Les entreprises de travaux forestiers sont à pied d’œuvre pour effacer les stigmates laissés par le passage des tempêtes Nils et Pedro, les 12 et 19 février derniers, dans les forêts publiques et privées du Haut-Languedoc, à l’ouest de l’Hérault où des rafales à plus de 150 km/heure ont été enregistrées, mais aussi, dans une moindre mesure, le sud Aveyron, l’est du Tarn, le Gers, l’Aude et les Pyrénées-Orientales. France Assureurs, la fédération professionnelle du secteur, a estimé le coût des sinistres liés aux tempêtes dans l’ouest et le sud-ouest de la France à 900 millions d'euros…

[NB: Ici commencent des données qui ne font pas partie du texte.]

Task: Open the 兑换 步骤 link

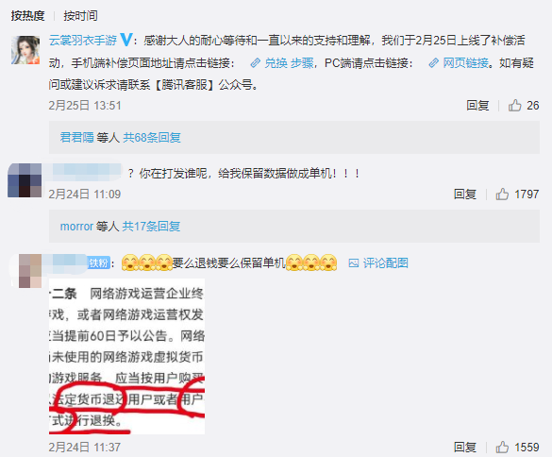Action: (289, 63)
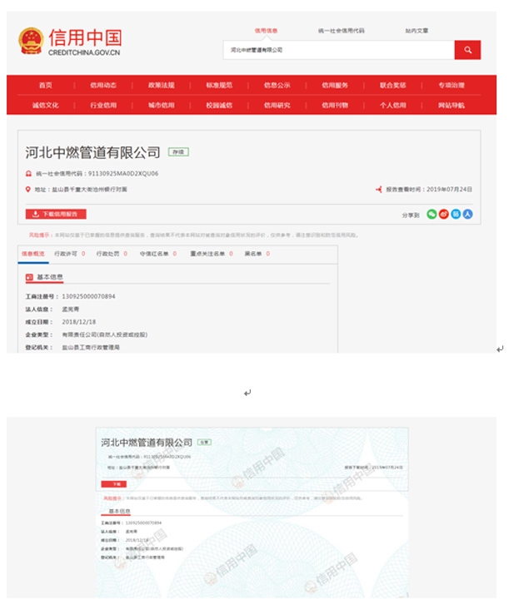
Task: Open 联合奖惩 in the navigation bar
Action: coord(393,85)
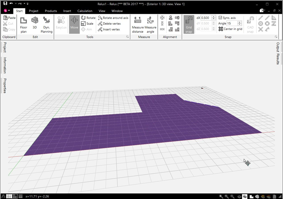Screen dimensions: 283x199
Task: Increase the snap Angle value stepper
Action: point(240,22)
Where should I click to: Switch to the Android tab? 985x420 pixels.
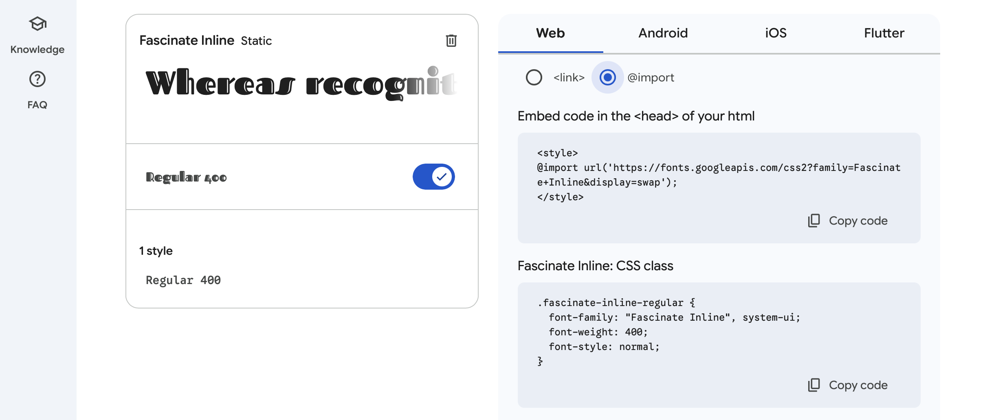coord(663,33)
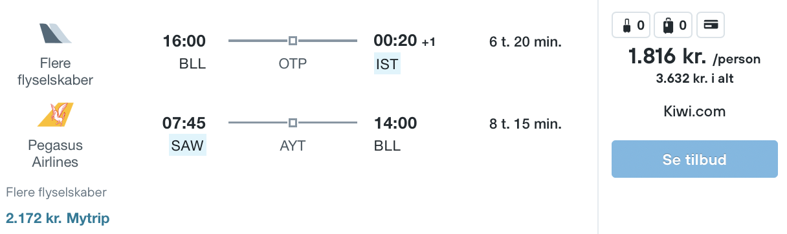Click the credit card payment icon
This screenshot has width=787, height=234.
[x=710, y=26]
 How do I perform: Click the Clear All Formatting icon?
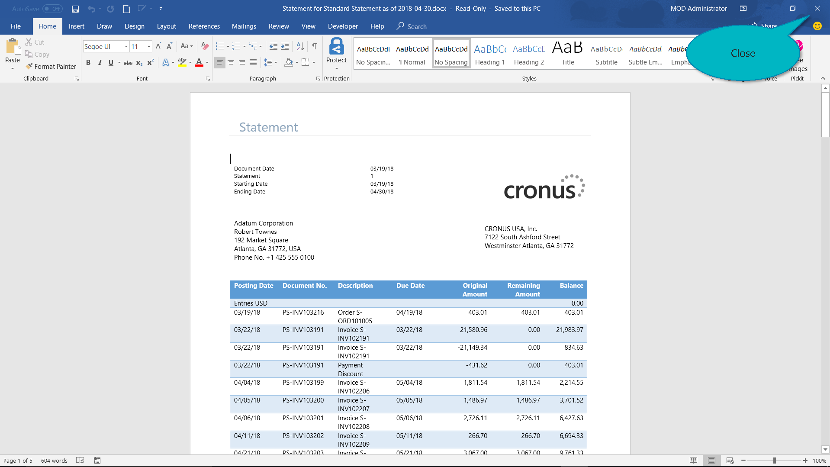pyautogui.click(x=205, y=46)
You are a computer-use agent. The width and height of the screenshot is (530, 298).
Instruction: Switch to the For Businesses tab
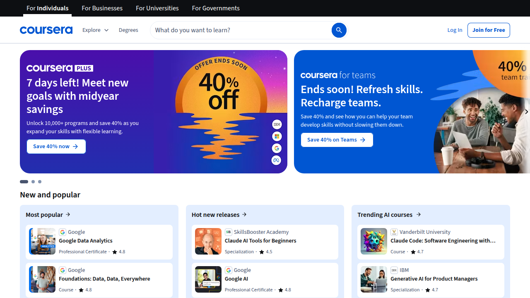[102, 8]
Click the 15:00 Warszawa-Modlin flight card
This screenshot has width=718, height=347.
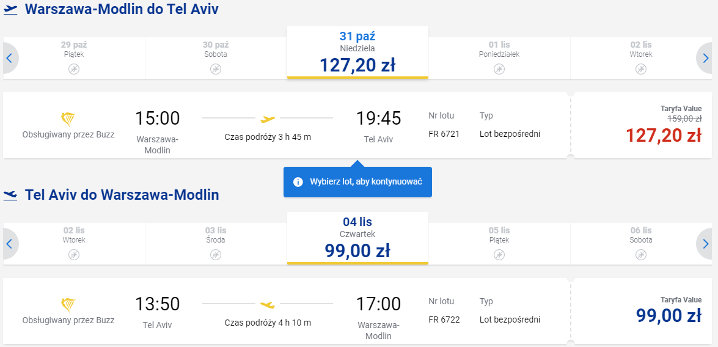[287, 125]

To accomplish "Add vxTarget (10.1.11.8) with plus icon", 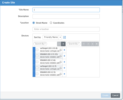I will (65, 50).
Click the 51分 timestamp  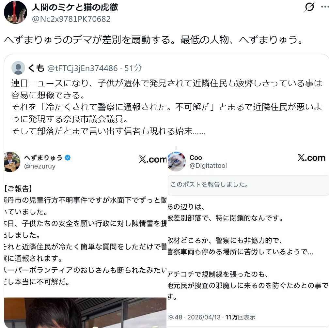[x=133, y=68]

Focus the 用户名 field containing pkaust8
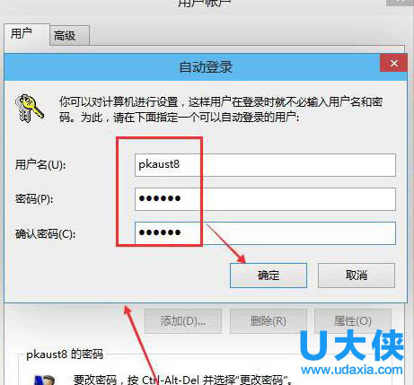(x=265, y=165)
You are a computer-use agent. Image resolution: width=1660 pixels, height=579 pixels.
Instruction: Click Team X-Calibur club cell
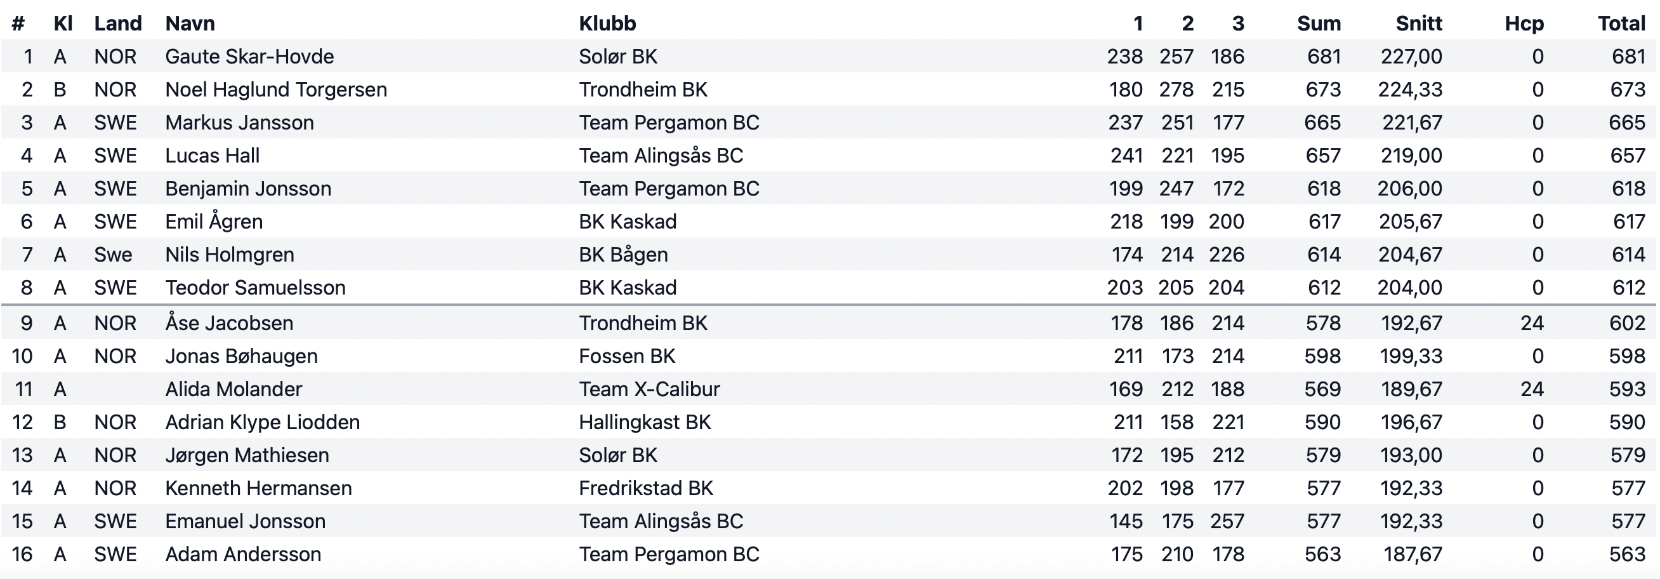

A terre, des centaines de milliers d’arbres, principalement des résineux. Épicéas, pins noirs, pins de Douglas, cèdres : la plupart a été plantée il y a une cinquantaine d’années. Si l’heure est toujours à la cartographie des dégâts, les premières coupes ont déjà commencé en Occitanie.
Du côté des forêts privées, majoritaires dans l’Hérault, la tâche est aussi immense et complexe en raison de la multiplication du nombre de propriétaires. Responsable développement forestier territorial Hérault pour le Centre national de la propriété forestière (CNPF), Élise Buchet indique qu’à date, des demandes de coupes d’urgence ont été faites sur plus de 300 hectares sous gestion.